DOCUMENT PASSAGE
....................

Lent Sunday 3 (B) (04 Mar 2018)
Homily of Fr. Paul Panaretos, S.J.
True Power
Last month at Loyola House the February 8-day retreat overlapped with Ash Wednesday. On Shrove Tuesday evening spiritual directors and retreatants gathered in chapel for Taizé prayer around the cross. That communal prayer originated in a place in France of the same name. The prayer has a simple shape: the cross rests above the floor before the altar. Candles glimmer on the altar and around the cross; the cross is the heart of the prayer time. Those gathered chant psalms and words inspired by them; listen to scripture; and voice intercessions. Generous silences punctuate the evening and help us focus on the divine love our Messiah’s cross manifests.
The heart and soul of Taizé prayer welcomes people to give Jesus our burdens and allow Jesus to receive them. I find that powerful and most welcome. In the moment I am unaware how much I shoulder in life. During the hour I lost myself as well as my burdens and my sense of time; nor was I aware of others around me. I was aware of Jesus present to me and receiving me and anything I offered. At the gentle close I left with an echo of Jesus’ words: where two or three are gathered…in my name, there am I in the midst of them.1
The presence of Jesus I had not manufactured. It was his self-gift. The gift of his presence also broke the hold historical and chronological time has on me—I lost the sense of time. I wager many of us are held in its grip, too.

....................

ACTION ITEM A
Say whether each statement agrees with the homily: (i) The February 8-day retreat at Loyola House overlapped with Ash Wednesday. (ii) During the Taizé prayer, the cross hung on the wall behind the altar. (iii) Throughout the hour of prayer, the speaker stayed aware of the others present. For each, answer yes or no and quote the deciding words.
ACTION ITEM B
Set down the stretch of the homily from "The heart and" through "its grip, too.", word for word.

MATERIAL PROVIDED
....................

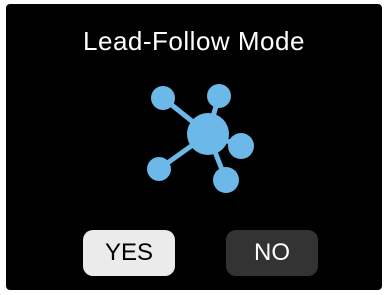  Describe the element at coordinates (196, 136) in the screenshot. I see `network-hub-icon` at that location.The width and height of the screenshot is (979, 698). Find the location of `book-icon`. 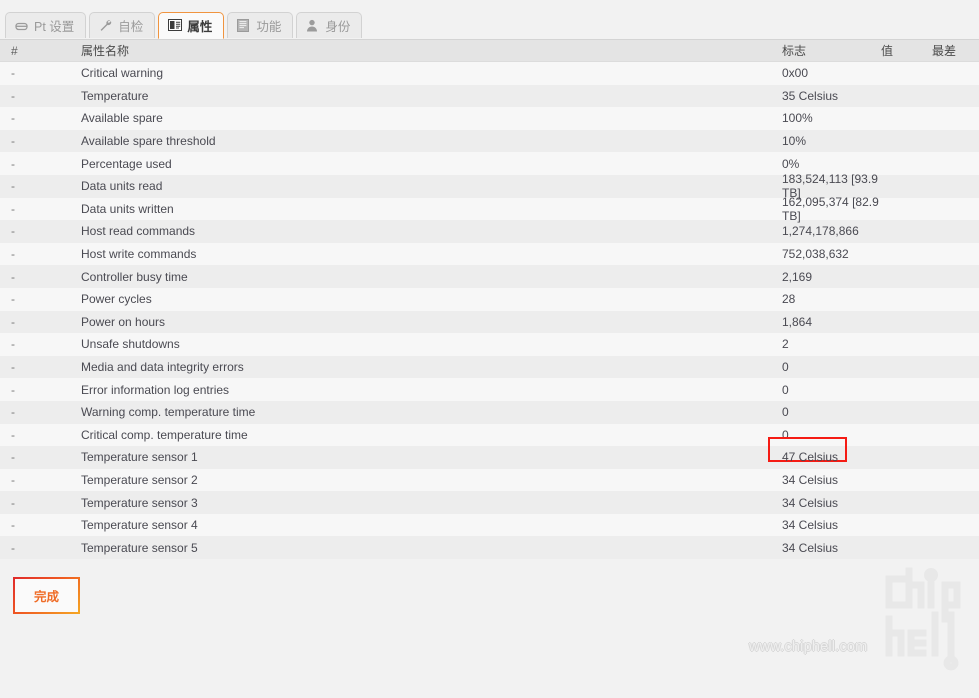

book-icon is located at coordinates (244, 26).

....................

YOUR SOLUTION A
(i) Yes: "Last month at Loyola House the February 8-day retreat overlapped with Ash Wednesday."
(ii) No: "the cross rests above the floor before the altar."
(iii) No: "nor was I aware of others around me."

YOUR SOLUTION B
The heart and soul of Taizé prayer welcomes people to give Jesus our burdens and allow Jesus to receive them. I find that powerful and most welcome. In the moment I am unaware how much I shoulder in life. During the hour I lost myself as well as my burdens and my sense of time; nor was I aware of others around me. I was aware of Jesus present to me and receiving me and anything I offered. At the gentle close I left with an echo of Jesus’ words: where two or three are gathered…in my name, there am I in the midst of them.1
The presence of Jesus I had not manufactured. It was his self-gift. The gift of his presence also broke the hold historical and chronological time has on me—I lost the sense of time. I wager many of us are held in its grip, too.